— EXERCISE DETAILS —
Your output should be exactly the lines from the one containing "You are a computer-use" through the final line of the records, both included, with every picture left out.

— SUPPLIED MATERIAL —

▬▬▬▬▬▬

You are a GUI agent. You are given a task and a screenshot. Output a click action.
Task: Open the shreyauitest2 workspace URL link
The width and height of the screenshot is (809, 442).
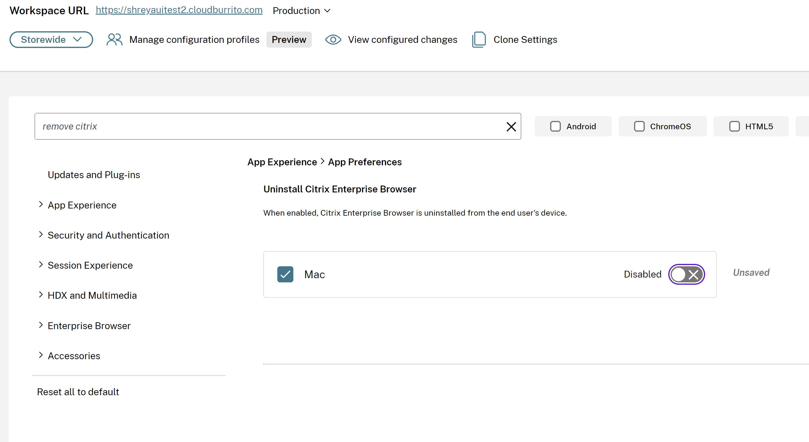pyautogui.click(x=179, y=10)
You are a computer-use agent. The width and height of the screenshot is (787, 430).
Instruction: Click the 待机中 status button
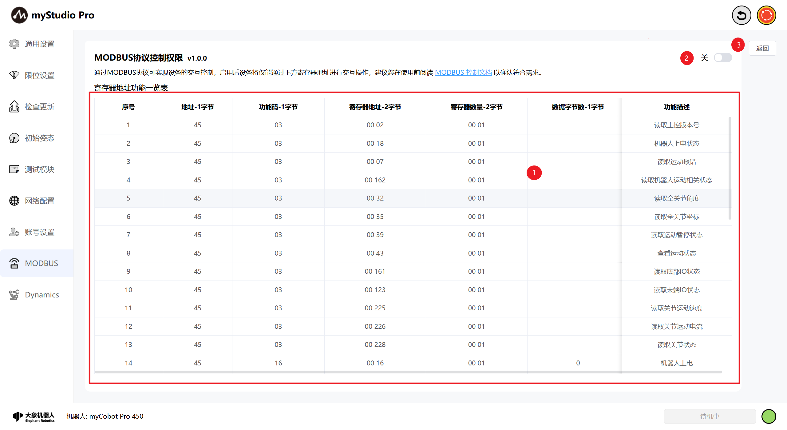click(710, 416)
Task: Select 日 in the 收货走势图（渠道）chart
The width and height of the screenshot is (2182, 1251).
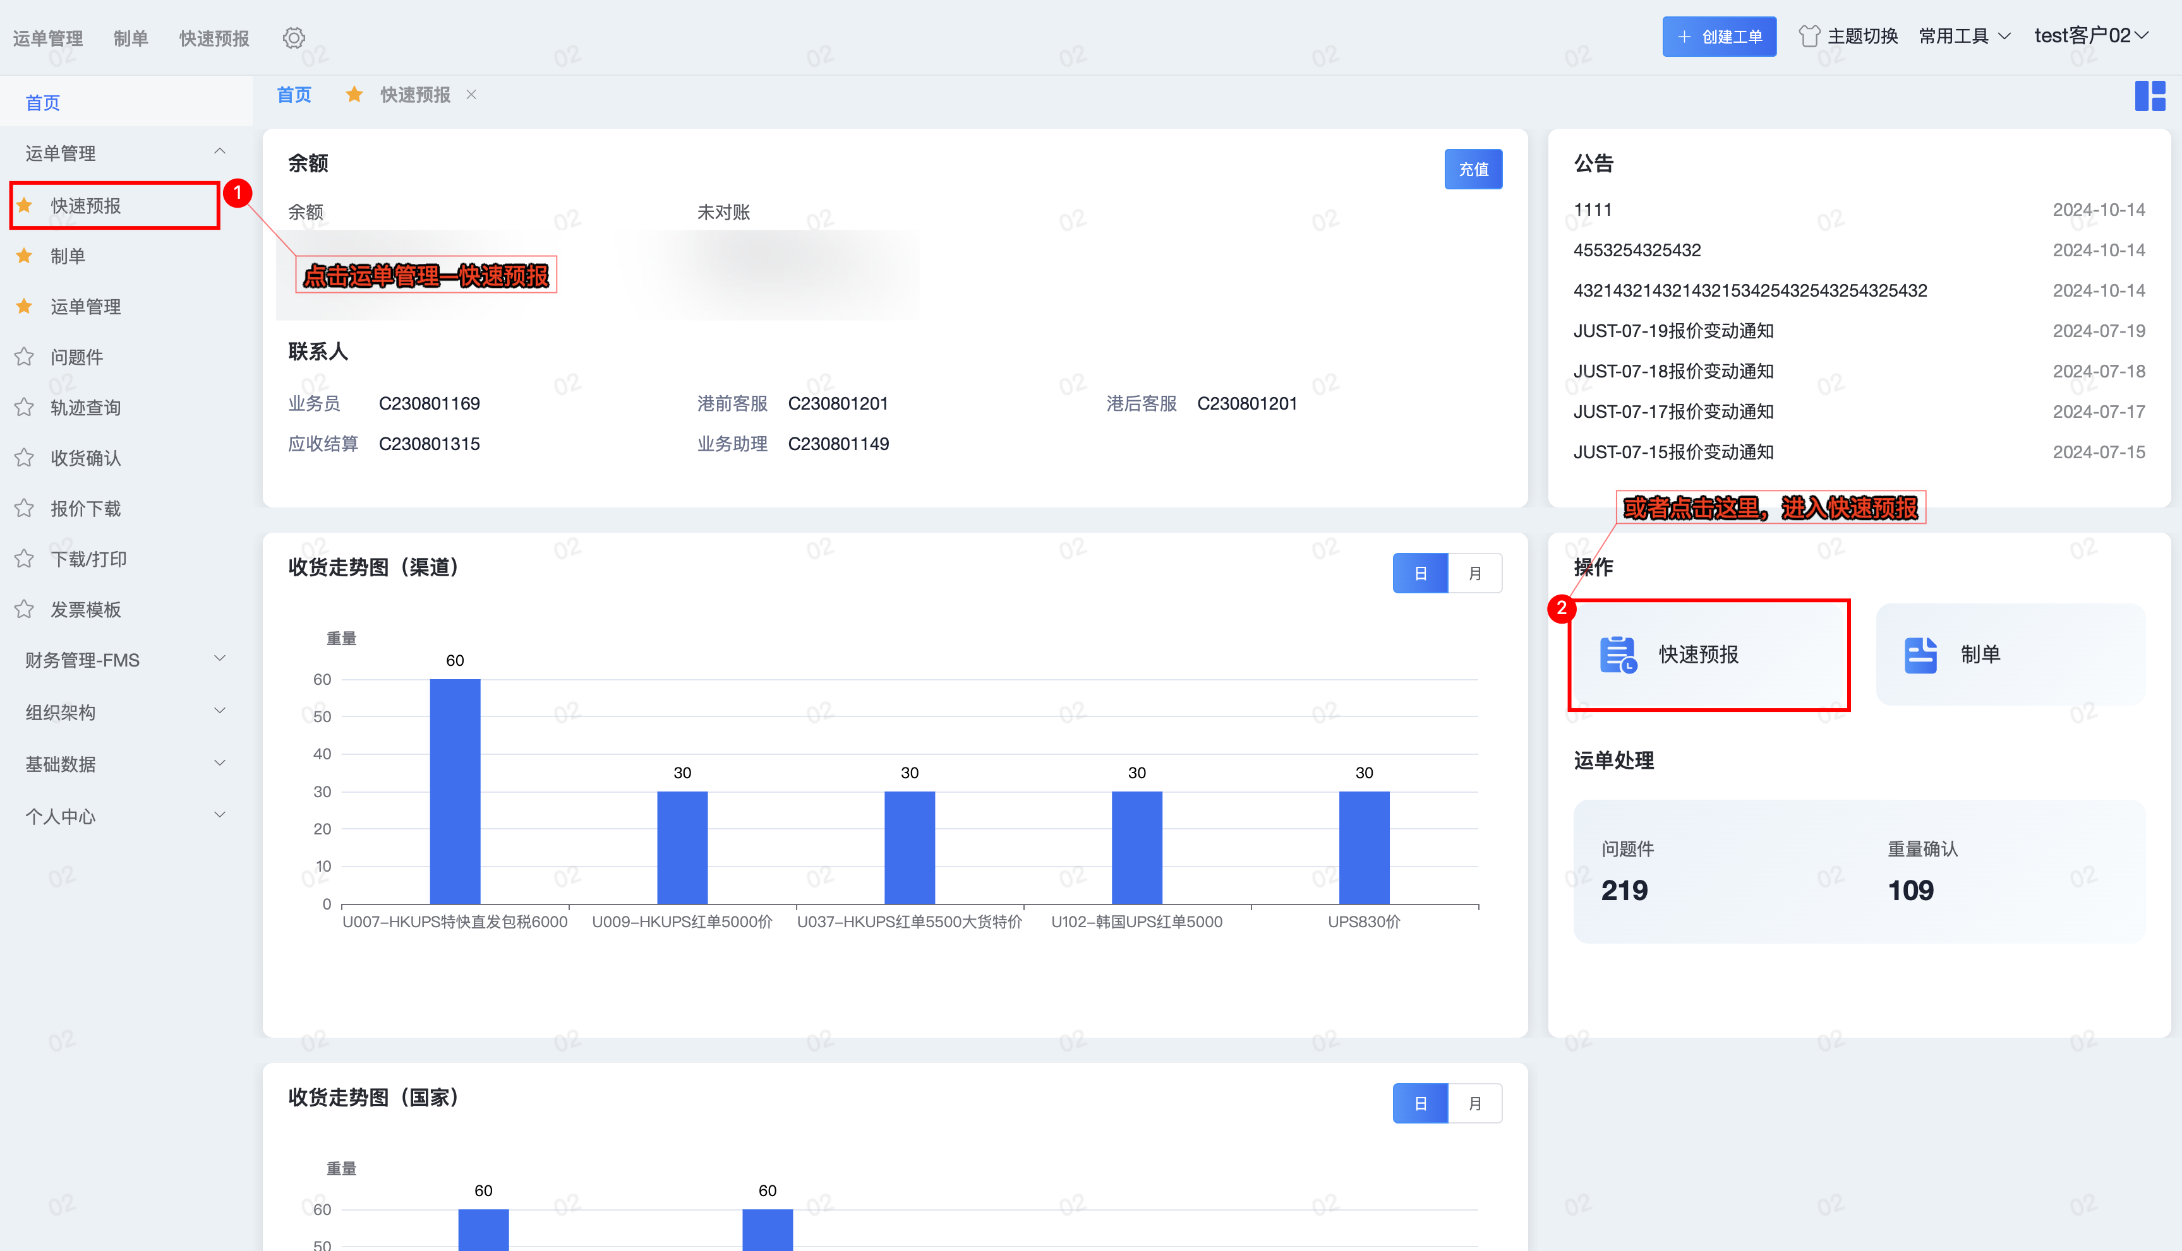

▬▬▬▬▬▬

— TASK OUTPUT —
You are a computer-use agent. The width and height of the screenshot is (787, 430).
Instruction: Click the 待机中 status button
click(710, 416)
Task: Select 日 in the 收货走势图（渠道）chart
The width and height of the screenshot is (2182, 1251).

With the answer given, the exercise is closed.